To that end, York asked for a comparison between the original hospital design and the current one, including the number of floors and the square footage in each version. He said the public deserves to know not only what is being paid for, but also whether St. Maarten is ultimately getting less than originally envisioned while still being asked to shoulder more. He also questioned what exactly the Minister means when referring to the completion of the final floor by April 26, 2026, noting that the date is just weeks away and that Parliament must understand what standard of completion is being used when such milestones are announced.

York further pressed for a full accounting of what the hospital has cost the country over the years in added sums, settlements, and adjustments, making clear that the central issue of any such meeting should be the financial burden being carried by taxpayers. He said he was not supportive of the suggestion that the most important financial details be shared only in a closed-door session, particularly when public funds are at the center of the issue. While not ruling out a private briefing entirely, York warned that such a meeting would be pointless if it merely replicated past closed-door sessions in which key facts remained unspoken, officials remained guarded, and Parliament still left without real answers.

Beyond the hospital construction itself, York also turned to the Minister’s recent trip to Colombia and the evaluation of healthcare services being provided there to St. Maarten patients. He reminded Parliament that this was one of the first issues he had raised when the Minister initially took office, because the quality of care abroad has long been a matter of public concern. In York’s view, however, the Minister’s latest comments once again painted too positive a picture, suggesting that the evaluation produced mainly favorable findings without sufficiently addressing the difficult experiences many patients and families have faced.

Drawing on his own firsthand exposure as a chaperone, York said the reality on the ground is more complicated than the presentation suggested. He argued that if the Minister reports only positive outcomes while omitting the less favorable side of the patient experience, then those listening, especially people who have gone through the system themselves, may feel dismissed or unheard. York therefore asked how many patients were included in the evaluation, how many chaperones were consulted, and how many complaints SZV has received since 2018 about care in Colombia. He made clear that he was not singling out one specific institution, but rather seeking a broad and realistic picture of the overseas care system that many St. Maarten families depend on.

For York, transparency is not just about sharing numbers. It is also about presenting Parliament and the public with a truthful account of conditions as they are, not simply as government may wish them to appear. He acknowledged that ministers often feel obligated to remain composed and careful in their public statements, but insisted that such restraint cannot come at the expense of honesty. Parliament, he said, should not be asked to blindly accept a narrative that suggests everything is fundamentally under control when the public is seeing, feeling, and paying for something different.
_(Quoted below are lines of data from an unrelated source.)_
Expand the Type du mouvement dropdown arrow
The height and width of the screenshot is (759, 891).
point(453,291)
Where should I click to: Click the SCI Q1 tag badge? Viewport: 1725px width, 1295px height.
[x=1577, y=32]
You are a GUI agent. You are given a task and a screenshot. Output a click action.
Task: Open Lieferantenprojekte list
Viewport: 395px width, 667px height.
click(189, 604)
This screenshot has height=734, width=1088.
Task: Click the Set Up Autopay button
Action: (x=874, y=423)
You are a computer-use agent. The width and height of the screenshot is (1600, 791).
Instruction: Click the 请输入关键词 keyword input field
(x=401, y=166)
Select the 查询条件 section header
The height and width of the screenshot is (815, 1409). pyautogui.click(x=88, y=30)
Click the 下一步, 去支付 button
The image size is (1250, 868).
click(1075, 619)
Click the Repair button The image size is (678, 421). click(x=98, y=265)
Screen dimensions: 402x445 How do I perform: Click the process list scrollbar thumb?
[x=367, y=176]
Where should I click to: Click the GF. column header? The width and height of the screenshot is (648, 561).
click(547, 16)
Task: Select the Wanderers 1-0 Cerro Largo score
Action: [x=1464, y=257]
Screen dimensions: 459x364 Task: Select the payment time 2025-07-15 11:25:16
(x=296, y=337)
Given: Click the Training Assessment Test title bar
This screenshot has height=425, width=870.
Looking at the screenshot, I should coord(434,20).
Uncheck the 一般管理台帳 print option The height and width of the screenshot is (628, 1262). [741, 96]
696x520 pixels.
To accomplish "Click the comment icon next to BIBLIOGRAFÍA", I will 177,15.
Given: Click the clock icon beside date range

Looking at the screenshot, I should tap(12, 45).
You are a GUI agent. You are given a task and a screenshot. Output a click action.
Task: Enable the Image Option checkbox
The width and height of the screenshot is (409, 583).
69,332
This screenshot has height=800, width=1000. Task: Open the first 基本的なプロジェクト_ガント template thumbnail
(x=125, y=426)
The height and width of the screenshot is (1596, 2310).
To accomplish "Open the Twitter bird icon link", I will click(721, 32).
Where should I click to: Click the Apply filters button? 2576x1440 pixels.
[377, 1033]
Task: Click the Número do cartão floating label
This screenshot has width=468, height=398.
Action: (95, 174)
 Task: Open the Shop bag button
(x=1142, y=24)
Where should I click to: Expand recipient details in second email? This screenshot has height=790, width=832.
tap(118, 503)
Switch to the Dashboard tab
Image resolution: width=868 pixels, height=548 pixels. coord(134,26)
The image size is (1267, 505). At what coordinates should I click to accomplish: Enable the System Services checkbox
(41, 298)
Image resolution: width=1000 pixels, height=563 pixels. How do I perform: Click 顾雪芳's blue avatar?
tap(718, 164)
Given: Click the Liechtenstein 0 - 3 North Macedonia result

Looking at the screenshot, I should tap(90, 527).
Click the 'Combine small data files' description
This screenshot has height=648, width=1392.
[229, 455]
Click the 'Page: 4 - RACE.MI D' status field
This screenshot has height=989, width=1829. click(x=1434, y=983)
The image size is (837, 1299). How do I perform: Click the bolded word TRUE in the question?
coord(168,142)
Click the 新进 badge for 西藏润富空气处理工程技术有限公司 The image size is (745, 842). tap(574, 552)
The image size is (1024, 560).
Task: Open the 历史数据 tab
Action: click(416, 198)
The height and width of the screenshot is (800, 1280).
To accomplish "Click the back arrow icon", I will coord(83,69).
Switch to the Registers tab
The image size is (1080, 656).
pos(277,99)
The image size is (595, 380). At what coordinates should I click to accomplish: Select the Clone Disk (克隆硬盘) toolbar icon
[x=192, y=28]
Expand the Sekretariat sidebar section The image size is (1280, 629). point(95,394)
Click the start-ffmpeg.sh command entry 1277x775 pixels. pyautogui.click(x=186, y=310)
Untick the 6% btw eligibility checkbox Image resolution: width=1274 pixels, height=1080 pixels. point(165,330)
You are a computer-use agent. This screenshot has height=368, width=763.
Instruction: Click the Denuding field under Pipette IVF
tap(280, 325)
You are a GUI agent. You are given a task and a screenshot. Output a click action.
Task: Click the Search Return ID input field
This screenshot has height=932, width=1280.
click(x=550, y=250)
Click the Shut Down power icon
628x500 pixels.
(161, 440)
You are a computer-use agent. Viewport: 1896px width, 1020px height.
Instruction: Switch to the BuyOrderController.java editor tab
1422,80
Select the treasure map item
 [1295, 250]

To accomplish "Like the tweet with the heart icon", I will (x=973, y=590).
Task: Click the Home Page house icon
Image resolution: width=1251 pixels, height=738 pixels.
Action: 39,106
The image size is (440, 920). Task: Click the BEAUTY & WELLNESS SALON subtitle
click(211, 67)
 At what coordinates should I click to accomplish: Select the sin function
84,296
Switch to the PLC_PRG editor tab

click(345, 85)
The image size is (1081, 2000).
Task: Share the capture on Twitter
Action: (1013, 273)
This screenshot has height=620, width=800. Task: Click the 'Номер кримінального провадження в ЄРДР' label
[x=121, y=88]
He warned that many past and current patients, as well as the wider public, are watching these discussions closely and may feel alienated when their concerns are not reflected in the official presentation of events. In the same way, he said, taxpayers should not be expected to treat a possible additional US $20 million to US $40 million requirement for the hospital project as though it were minor. That level of possible overrun, in York’s view, demands seriousness, candor, and full accountability.

He closed with an appeal for realism and responsible leadership, saying that only by confronting the true state of the hospital project and the overseas care system can St. Maarten move forward in a way that protects both patients and the public purse.